━━━━━ Records to process

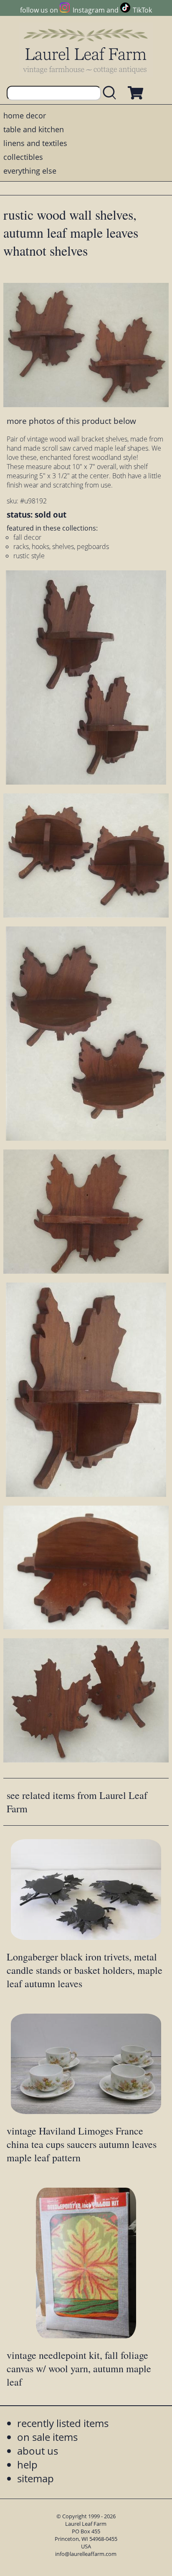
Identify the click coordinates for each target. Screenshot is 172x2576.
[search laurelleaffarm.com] (111, 93)
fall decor (27, 537)
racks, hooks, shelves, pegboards (61, 546)
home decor (24, 115)
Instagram (88, 10)
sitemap (35, 2478)
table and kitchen (33, 129)
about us (37, 2451)
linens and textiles (35, 143)
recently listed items (63, 2423)
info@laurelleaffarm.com (85, 2554)
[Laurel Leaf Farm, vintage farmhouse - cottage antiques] (86, 51)
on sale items (47, 2437)
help (27, 2464)
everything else (29, 171)
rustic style (29, 555)
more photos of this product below (71, 420)
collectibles (23, 157)
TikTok (142, 10)
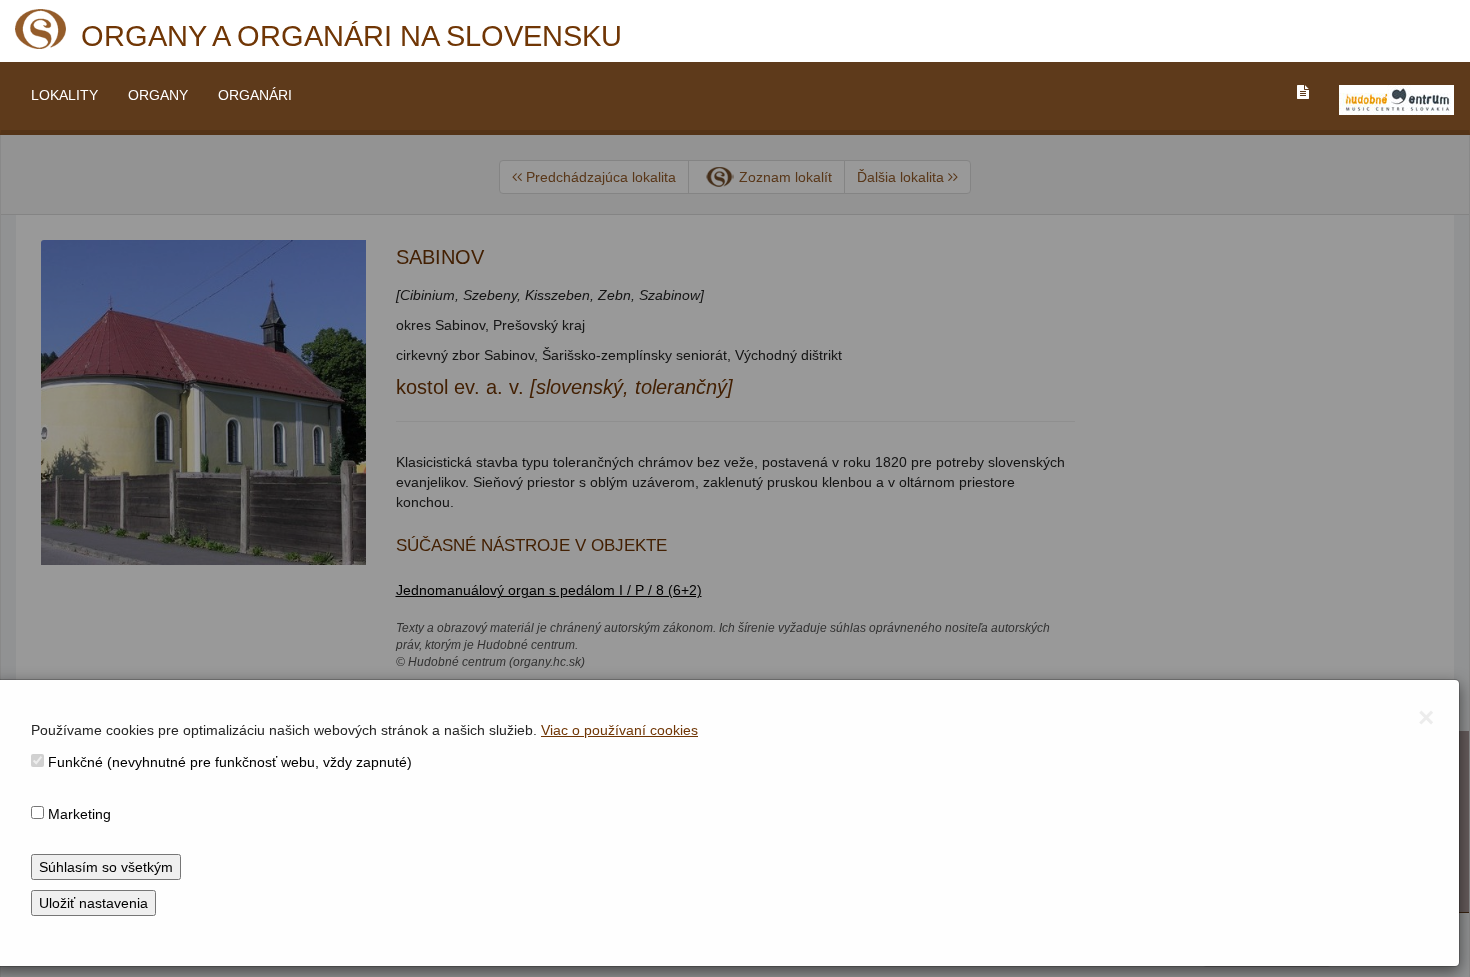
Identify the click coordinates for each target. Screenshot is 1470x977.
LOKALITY (64, 95)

━━━━━━━━━━

Task directions -> Give the count of lines above that include the word "target", stating no other information.

Solved problem -> 2